◆ **WHAT YOU SHOULD DO**: Copy the entries below word for word. Start at the line containing "You are a computer-use agent. The" and continue to the end of the entries.

[Item-finding entries]
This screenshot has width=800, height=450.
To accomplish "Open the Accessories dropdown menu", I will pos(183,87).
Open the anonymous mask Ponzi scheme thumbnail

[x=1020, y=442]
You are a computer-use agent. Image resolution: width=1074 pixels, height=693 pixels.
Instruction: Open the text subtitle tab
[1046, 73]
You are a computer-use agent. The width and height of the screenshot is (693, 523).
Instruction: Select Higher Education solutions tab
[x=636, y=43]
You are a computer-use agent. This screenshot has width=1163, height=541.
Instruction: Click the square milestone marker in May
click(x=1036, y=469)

◆ **TASK RESULT**:
You are a computer-use agent. The width and height of the screenshot is (693, 523).
Instruction: Select Higher Education solutions tab
[x=636, y=43]
You are a computer-use agent. This screenshot has width=1163, height=541.
Instruction: Click the square milestone marker in May
click(x=1036, y=469)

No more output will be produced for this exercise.